Beneath this instruction is a listing. Transcribe from it only the stretch from the line with "Screen dimensions: 1678x778" through the line with "1280x800 pixels.", both end lines included, exactly as written.

BEGIN PROVIDED DATA

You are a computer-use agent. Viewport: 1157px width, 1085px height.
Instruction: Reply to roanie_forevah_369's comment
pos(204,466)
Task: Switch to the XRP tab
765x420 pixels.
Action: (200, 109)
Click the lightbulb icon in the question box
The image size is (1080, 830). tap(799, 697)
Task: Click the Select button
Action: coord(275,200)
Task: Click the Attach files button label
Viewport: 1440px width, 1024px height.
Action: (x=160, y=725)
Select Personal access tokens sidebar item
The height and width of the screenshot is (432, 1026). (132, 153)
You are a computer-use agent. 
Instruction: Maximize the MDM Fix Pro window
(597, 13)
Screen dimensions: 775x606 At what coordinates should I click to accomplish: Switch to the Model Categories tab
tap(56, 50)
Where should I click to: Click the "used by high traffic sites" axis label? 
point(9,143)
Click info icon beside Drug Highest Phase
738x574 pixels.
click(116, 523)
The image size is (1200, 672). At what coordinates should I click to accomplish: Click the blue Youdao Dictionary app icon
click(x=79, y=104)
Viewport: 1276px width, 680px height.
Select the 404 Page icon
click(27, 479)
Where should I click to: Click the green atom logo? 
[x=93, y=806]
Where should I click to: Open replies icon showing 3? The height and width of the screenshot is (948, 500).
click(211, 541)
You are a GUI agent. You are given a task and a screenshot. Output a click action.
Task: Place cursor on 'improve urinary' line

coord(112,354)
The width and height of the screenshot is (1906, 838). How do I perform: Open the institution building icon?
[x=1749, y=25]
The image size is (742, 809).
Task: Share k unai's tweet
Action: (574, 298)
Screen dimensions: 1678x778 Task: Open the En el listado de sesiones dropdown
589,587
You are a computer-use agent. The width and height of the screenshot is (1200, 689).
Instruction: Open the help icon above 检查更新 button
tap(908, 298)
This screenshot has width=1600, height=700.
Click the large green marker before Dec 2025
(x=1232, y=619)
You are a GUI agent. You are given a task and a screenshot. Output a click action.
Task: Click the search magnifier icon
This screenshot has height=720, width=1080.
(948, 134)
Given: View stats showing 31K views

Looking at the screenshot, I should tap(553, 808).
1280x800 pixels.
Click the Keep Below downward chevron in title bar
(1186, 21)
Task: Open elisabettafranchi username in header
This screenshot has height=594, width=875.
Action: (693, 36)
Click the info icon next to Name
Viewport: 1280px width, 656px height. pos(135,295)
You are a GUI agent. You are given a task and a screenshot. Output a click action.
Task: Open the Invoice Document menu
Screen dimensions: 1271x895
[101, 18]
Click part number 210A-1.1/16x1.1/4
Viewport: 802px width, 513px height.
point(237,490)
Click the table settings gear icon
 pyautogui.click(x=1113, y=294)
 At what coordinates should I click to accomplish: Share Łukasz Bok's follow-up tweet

END PROVIDED DATA

> YOUR SOLUTION
Screen dimensions: 1678x778 Task: Open the En el listado de sesiones dropdown
589,587
You are a computer-use agent. The width and height of the screenshot is (1200, 689).
Instruction: Open the help icon above 检查更新 button
tap(908, 298)
This screenshot has width=1600, height=700.
Click the large green marker before Dec 2025
(x=1232, y=619)
You are a GUI agent. You are given a task and a screenshot. Output a click action.
Task: Click the search magnifier icon
This screenshot has height=720, width=1080.
(948, 134)
Given: View stats showing 31K views

Looking at the screenshot, I should tap(553, 808).
1280x800 pixels.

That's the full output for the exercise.